[begin Dataset rows]
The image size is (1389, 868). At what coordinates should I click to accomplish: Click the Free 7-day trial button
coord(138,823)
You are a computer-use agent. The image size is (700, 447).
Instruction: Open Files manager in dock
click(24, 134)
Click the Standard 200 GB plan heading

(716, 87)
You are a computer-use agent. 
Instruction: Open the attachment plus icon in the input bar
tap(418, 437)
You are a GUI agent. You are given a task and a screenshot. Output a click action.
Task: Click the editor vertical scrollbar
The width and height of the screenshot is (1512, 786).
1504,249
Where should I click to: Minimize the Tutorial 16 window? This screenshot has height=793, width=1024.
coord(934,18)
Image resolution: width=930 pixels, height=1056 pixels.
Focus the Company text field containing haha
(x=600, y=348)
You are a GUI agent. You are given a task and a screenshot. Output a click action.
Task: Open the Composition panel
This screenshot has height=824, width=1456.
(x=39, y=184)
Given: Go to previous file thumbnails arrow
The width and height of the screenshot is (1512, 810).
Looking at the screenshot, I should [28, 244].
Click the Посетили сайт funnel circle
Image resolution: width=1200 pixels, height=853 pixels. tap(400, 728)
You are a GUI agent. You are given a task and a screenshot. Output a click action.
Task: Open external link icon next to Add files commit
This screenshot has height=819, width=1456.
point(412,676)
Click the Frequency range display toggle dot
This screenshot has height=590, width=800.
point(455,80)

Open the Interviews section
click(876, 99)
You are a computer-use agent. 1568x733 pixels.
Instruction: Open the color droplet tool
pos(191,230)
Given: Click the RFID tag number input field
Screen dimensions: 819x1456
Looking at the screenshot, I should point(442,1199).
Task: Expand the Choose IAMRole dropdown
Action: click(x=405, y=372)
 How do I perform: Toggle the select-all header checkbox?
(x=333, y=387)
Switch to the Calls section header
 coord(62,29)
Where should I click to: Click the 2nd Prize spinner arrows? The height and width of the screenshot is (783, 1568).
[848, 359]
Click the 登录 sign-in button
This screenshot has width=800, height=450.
[end Dataset rows]
Exercise instructions:
Rewrite all of the items above, replacing "GUI agent" with "UI agent" and leaving everything else unchanged.

In response:
The image size is (1389, 868). At what coordinates should I click to accomplish: Click the Free 7-day trial button
coord(138,823)
You are a computer-use agent. The image size is (700, 447).
Instruction: Open Files manager in dock
click(24, 134)
Click the Standard 200 GB plan heading

(716, 87)
You are a computer-use agent. 
Instruction: Open the attachment plus icon in the input bar
tap(418, 437)
You are a UI agent. You are given a task and a screenshot. Output a click action.
Task: Click the editor vertical scrollbar
The width and height of the screenshot is (1512, 786).
1504,249
Where should I click to: Minimize the Tutorial 16 window? This screenshot has height=793, width=1024.
coord(934,18)
Image resolution: width=930 pixels, height=1056 pixels.
Focus the Company text field containing haha
(x=600, y=348)
You are a UI agent. You are given a task and a screenshot. Output a click action.
Task: Open the Composition panel
This screenshot has height=824, width=1456.
(x=39, y=184)
Given: Go to previous file thumbnails arrow
The width and height of the screenshot is (1512, 810).
Looking at the screenshot, I should [28, 244].
Click the Посетили сайт funnel circle
Image resolution: width=1200 pixels, height=853 pixels. tap(400, 728)
You are a UI agent. You are given a task and a screenshot. Output a click action.
Task: Open external link icon next to Add files commit
This screenshot has height=819, width=1456.
point(412,676)
Click the Frequency range display toggle dot
This screenshot has height=590, width=800.
point(455,80)

Open the Interviews section
click(876, 99)
You are a computer-use agent. 1568x733 pixels.
Instruction: Open the color droplet tool
pos(191,230)
Given: Click the RFID tag number input field
Screen dimensions: 819x1456
Looking at the screenshot, I should point(442,1199).
Task: Expand the Choose IAMRole dropdown
Action: click(x=405, y=372)
 How do I perform: Toggle the select-all header checkbox?
(x=333, y=387)
Switch to the Calls section header
 coord(62,29)
Where should I click to: Click the 2nd Prize spinner arrows? The height and width of the screenshot is (783, 1568).
[848, 359]
Click the 登录 sign-in button
This screenshot has width=800, height=450.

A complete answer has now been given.